サマリアン

サマリアンは困惑していた。

いつも通りにパチッと目を覚ますと、見えたのは見慣れたベッドの上を覆う赤と青の星空天幕ではなく、まっ黒い金属でできた知らない天井だったのだ。


「…………?」


寝起きのぼやっとした視界で周囲をそっと見回す。

見れば見るほど、寝る前にいたはずの自分の部屋ではありえない。

だって、自分の部屋なら壁も床もすべて石造りだ。

しかも、採掘師たちが手彫りで切り出したザラザラごつごつした石壁だ。

なのに……壁も床も天井と同じ、つるっとした金属で出来ているなんて。


(そういえば、なんでボンヤリ回りが見えるんだろ……)


呆然と視線を床に下ろせば、床に等間隔にはめられた白いタイルのようなものが明かり代わりなのか、そこだけぼんやりと光っている。


サマリアンの暮らす王居にこんなところはないし、父上が仕事をする王城にも、いや、サマリアンの暮らすコランダム王国中探しても、絶対にこんな部屋はない。


城と同じで王国ならまず、建材に石を使う。

コランダムで一番豊富にとれるからだ。

逆に金属は大変貴重で、国内で唯一とれるモリブデンはほぼ武器や防具などの貴重品専用になっている。


「…………」


それにしても、こんな光を吸うような真っ黒い金属があっただろうか。

いや床の光るタイルの話も聞いたことはない。

少なくとも父上や母上から教えて貰った事にはないし、サマリアンが一度も見たことのないモノなのは確かだ。

寝たまま、顔のすぐ横のツルツルの壁にペタリと手のひらで触れてハッとする。


(……ということは、ココはコランダムじゃない……?)


昨日弟と二人で寝たいつもの寝室じゃなく、コランダム王国でもない。


ビックリして飛び起きかけて、頑張ってそのままじっと我慢する。


(出来るだけ静かに、大きな音を立てない。からだをおこすときはゆっくりと。音は敵を引き付ける……)


母上達が教えてくれた”非常時の対処法そのに”だ。


グッと浅くなる息をのみ込むと、母上に教えて貰った、”非常時の対処法そのいち”を思い出してみる。

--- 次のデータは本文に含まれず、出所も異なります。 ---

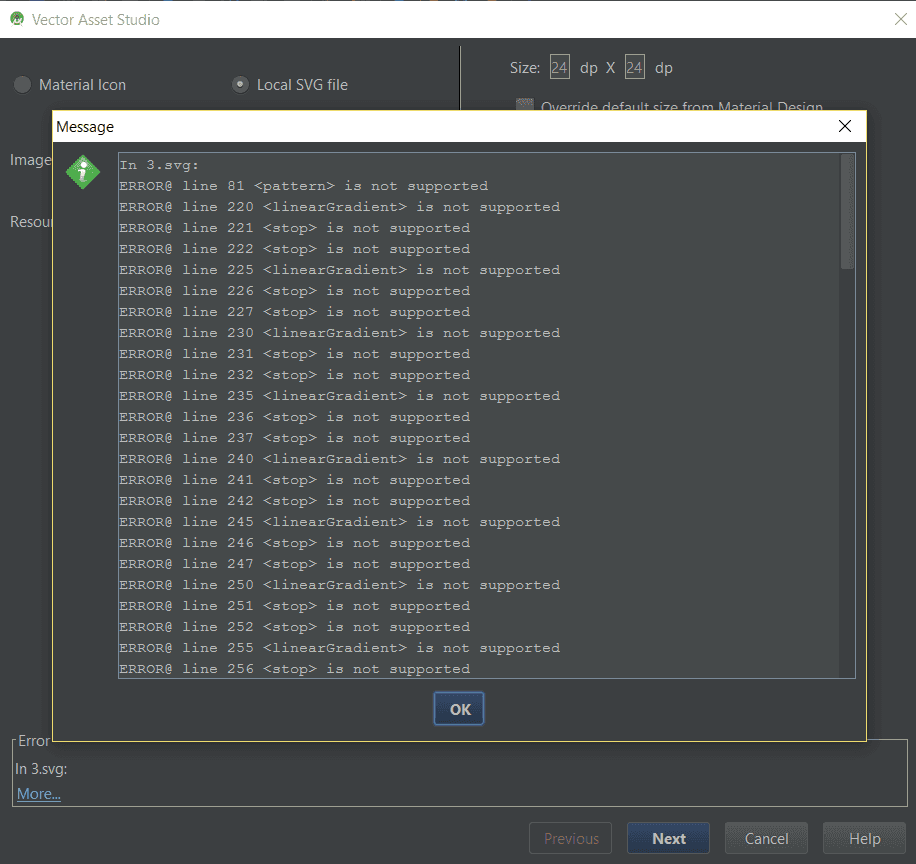Click the Next button
This screenshot has height=864, width=916.
click(x=667, y=838)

”その1、安全な場所を確保すること。いいこと、サマー、まずは身を隠すの。人の目につかない場所に移動しなさい”


(隠れられる場所……)


出来るだけ静かに体を起こしてみると、そこは寝台でさえなく、謎のモチモチしたベッド大の巨大なクッションをいくつも並べた上に布を掛けたもの。ぷにぷにと柔らかな素材だが沈み過ぎず、寝心地は悪くはなかった。


ある程度周囲の状況を把握した辺りで、ふっと隣で無防備にすやすや眠る弟に気づく。

このうすぼんやりした明かりでは顔も良く見えないが、二人揃って攫われてきたようだ。


(でも、ピジョンも一緒で良かったかもしれない。二人ならテレパスで何とか逃げられる……!)

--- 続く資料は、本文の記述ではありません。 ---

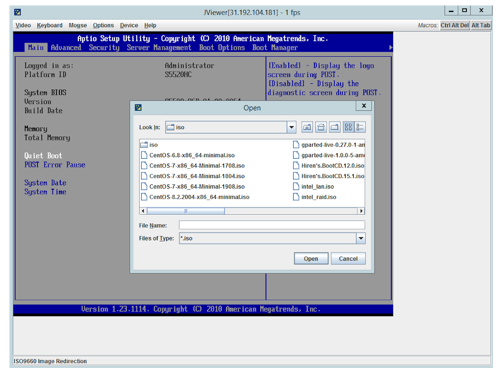Click the Create New Folder icon
Image resolution: width=500 pixels, height=370 pixels.
pyautogui.click(x=335, y=127)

いつまでも隣でのんきに寝ている弟を起こそうとテレパスを送る。


(”おい、ピジョン、いいかげんに起きろ!きこえてるだろ?母上のいってた”ひじょうじたい”だ……、……?”)


「……ピジョン?」


ピジョンではない。

よくよく見れば、ピジョンより明らかに体が小さい。



隣に寝ていたのは、いつもの小生意気な弟ピジョンではなく、薄明りにもはっきりと緑の髪の、見たこともない知らない子供。

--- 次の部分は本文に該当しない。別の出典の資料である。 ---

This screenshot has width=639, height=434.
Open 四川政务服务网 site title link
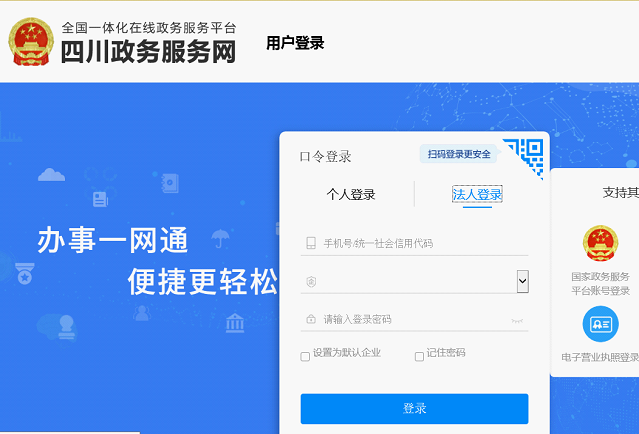[x=149, y=52]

同じようにして他に二人、それぞれクッションの上を陣取ってまったくしらない男の子が眠っている。


「…………」


テレパスは使えない。少なくとも範囲内に弟がいない。


ここはどこだ。

そして誰だ、この子たちは。



その問いに答えられそうなものの姿はなかった。

……今の所は。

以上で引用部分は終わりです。